Table of Contents

Herbert Horatio III

Dragons

After weeks of hiking, the weary traveller finally arrives at the lair of the reclusive metadragon. Its presence is confirmed by a cacophany of squelching from further down the cave. Smelling the traveller, the metadragon bursts out of the cave entrance in full flight, knocking them flat.

It begins a breath, vomiting up three smaller dragons who fly a short distance away before exhaling dragons of their own. The chain continues at an accelerating pace until the air for a hundred metres around the original dragon is full of a dense cloud of dragons of miniscule size. There's a brief quiet interval, then the process begins in reverse, with the dragons re-inhaling each other in size order until there's once more only one left.

This happens a few more times before the traveller recovers their composure and shouts up, entirely out of character, “Hey! Dragon! Want a Ticket to Spindle?”

An Invitation

Dear all,

Next month marks the 1st anniversary of the final Brainstorm! To commemorate the momentous achievements of last year, I would like to invite you to what I hope will be the first of a regular series of reunions. We’ve all been through more than any Muse would have ever expected before the Great Fade, and this a good time for us to come together and reflect on our shared experiences.

I encourage you come to the Exhibition Hall and catch up with old friends (or check up on old foes). Find out what everyone’s been up to! Many impressions have been invited too, including Princess Manta Ray.

I do hope to see many of you there.

Yours, Herbert

Deus Ex Machina

A single stray bullet.

Every bullet has a history: their trajectory does not start in the muzzle of a gun. Every bullet that ends its life tearing through flesh and bone has journeyed far to get there. But this bullet is more storied than most, if you will pardon the pun. It was not forged, its murderous intent not imparted by the hands of human or Muse. No, it was born beyond time, never becoming, but always being, pinned to the eternity of the Transcendental.

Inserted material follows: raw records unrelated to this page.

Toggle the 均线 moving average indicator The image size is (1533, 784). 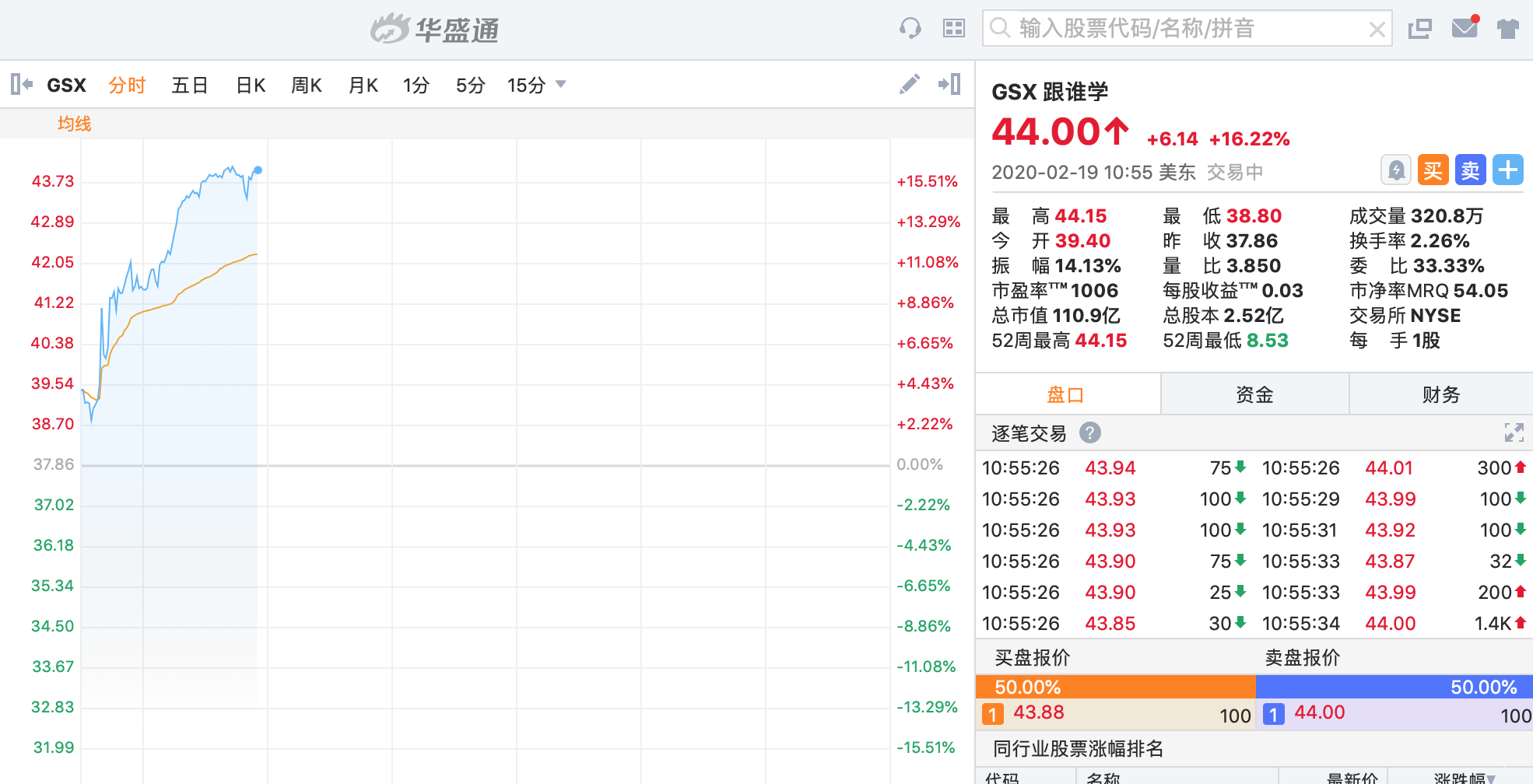click(74, 124)
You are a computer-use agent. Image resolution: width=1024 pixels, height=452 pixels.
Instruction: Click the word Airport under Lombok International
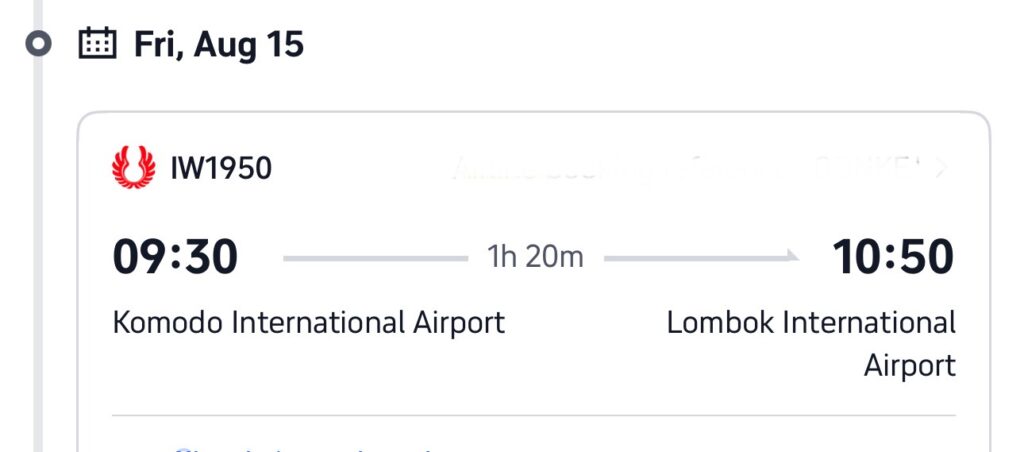pos(910,366)
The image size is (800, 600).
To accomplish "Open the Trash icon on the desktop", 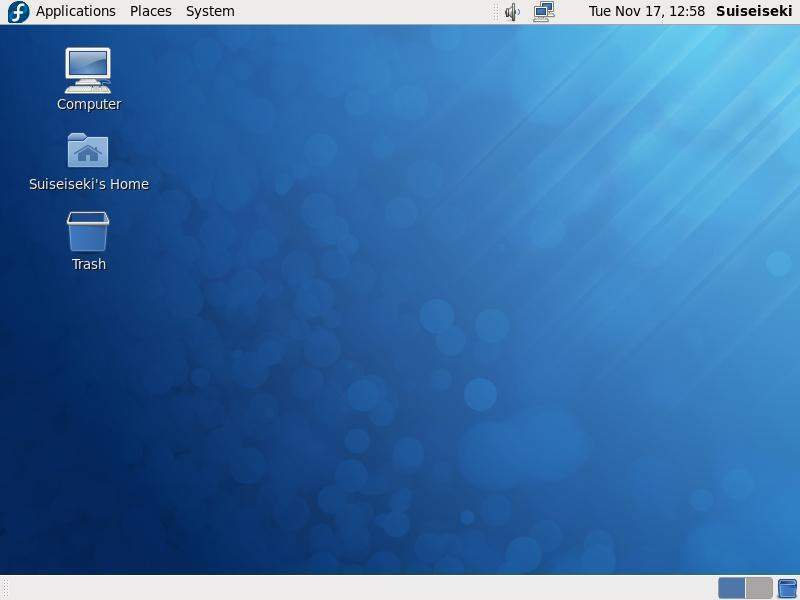I will pyautogui.click(x=88, y=232).
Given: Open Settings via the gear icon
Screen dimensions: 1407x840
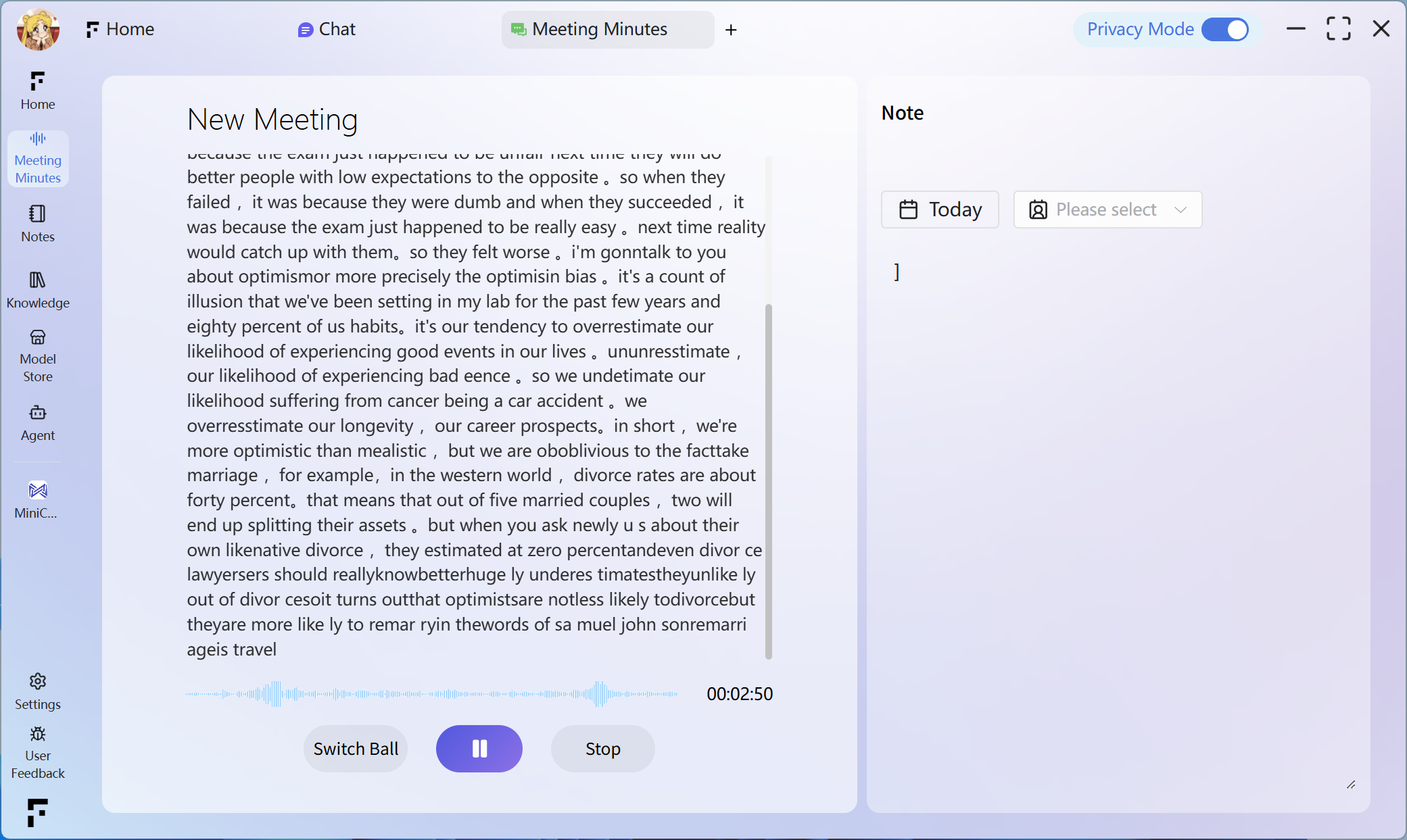Looking at the screenshot, I should [37, 681].
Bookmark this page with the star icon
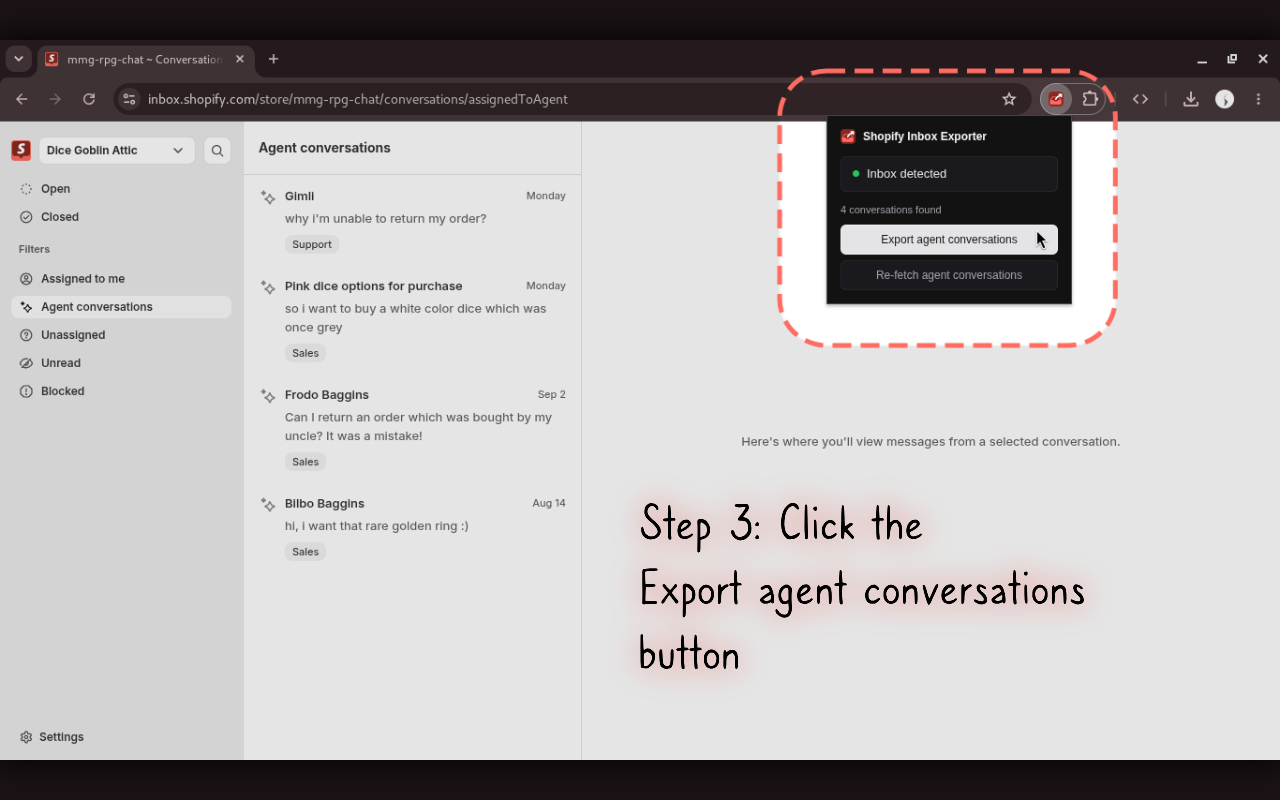The image size is (1280, 800). click(1009, 99)
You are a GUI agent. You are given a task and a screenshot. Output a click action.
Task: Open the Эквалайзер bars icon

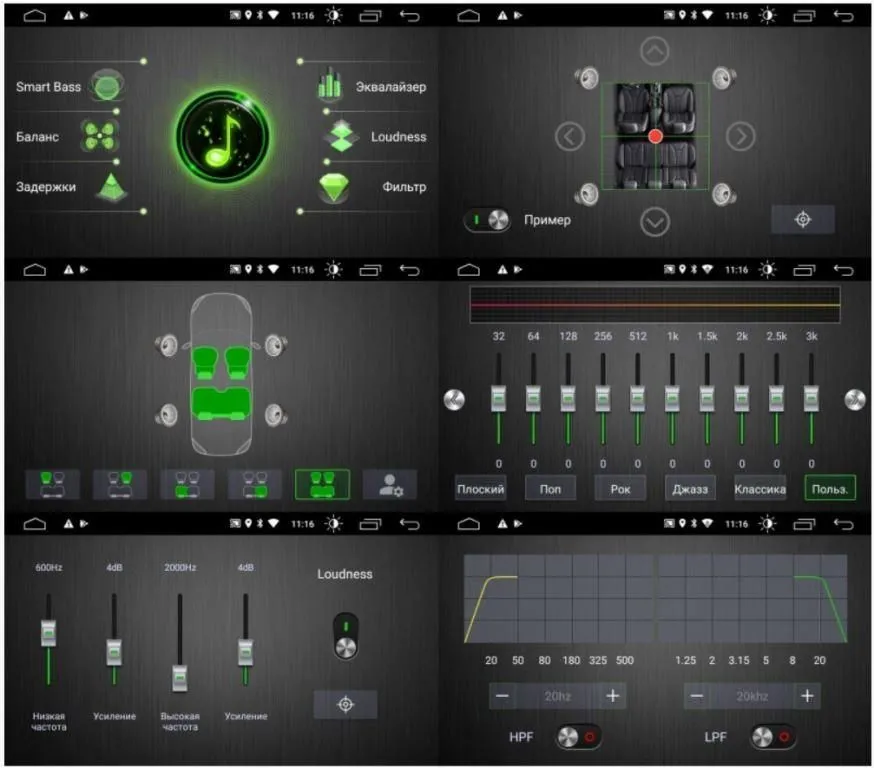tap(329, 86)
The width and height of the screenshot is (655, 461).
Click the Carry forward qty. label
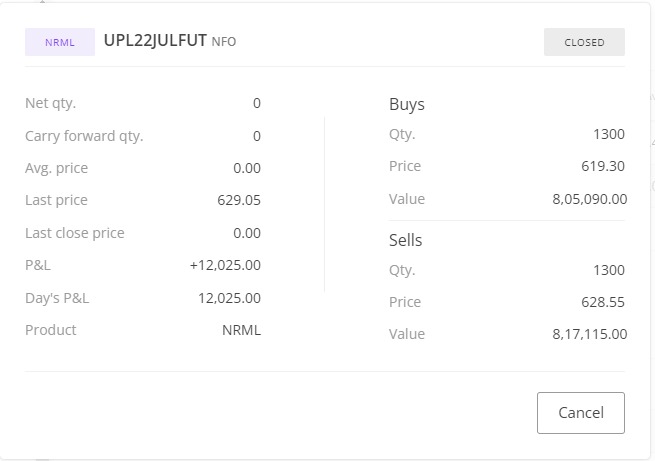click(x=84, y=136)
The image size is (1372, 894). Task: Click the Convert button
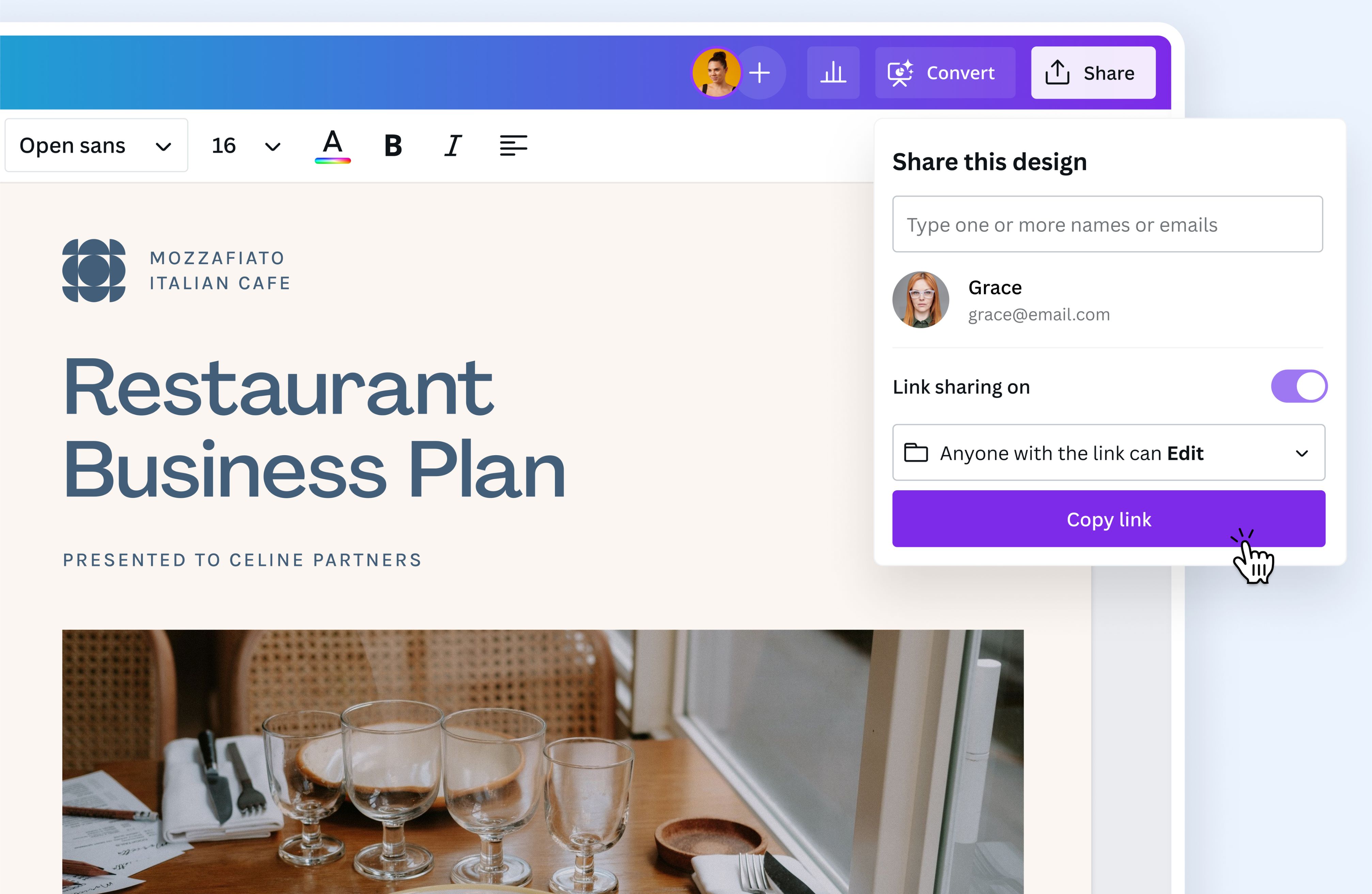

It was plucked from there at the whim of a Concept, The Gunslinger, and from their hands it passed to the one it was destined to kill. It settled with them for almost two decades before it was taken by a Squirrel for their war with the Foxes. It passed from soldier to floofy soldier, a hundred times it was chambered in the barrel of a gun and never fired. How could it be?

And then, at last the day came. Destiny could only be denied so long. Thirty years after the Tarot Crisis, Herbert Horatio The Third found himself on the outskirts of Squirrel territory. He heard the wail of the sirens, the thunder of the big guns, the distant yowls of flying foxes as they dived from the sky to seize squirrels between their jaws.

And it was in this chaos, that a gun, a gun almost as storied as the bullet itself, that came to the squirrels from their creator, was aimed into the sky, at Siio, wisest of the foxes. And missed.

A single stray bullet…

Given this story, given the weight of history, the Narrative momentum that this bullet has accumulated, can there be any doubt as to what happens next?

Fortunately, like so many plots that seem like they can only be closed with tragedy, this bullet is about to run into the one thing that can stop it: a Deus Ex Machina.

In this case the Deus in question is The Architect, and the machine… that is the Snowglobe Herbert was gifted so long ago.

He falls to the ground, clutching his chest. He opens his shirt to inspect the damage and find the bullet, his bullet, once again. It lies among the shards of broken glass, in the diorama of a perfect Spindle. He plucks the bullet out from the shattered globe and looks at it, incredulous.

For all the rest of his days, he does not lose it again.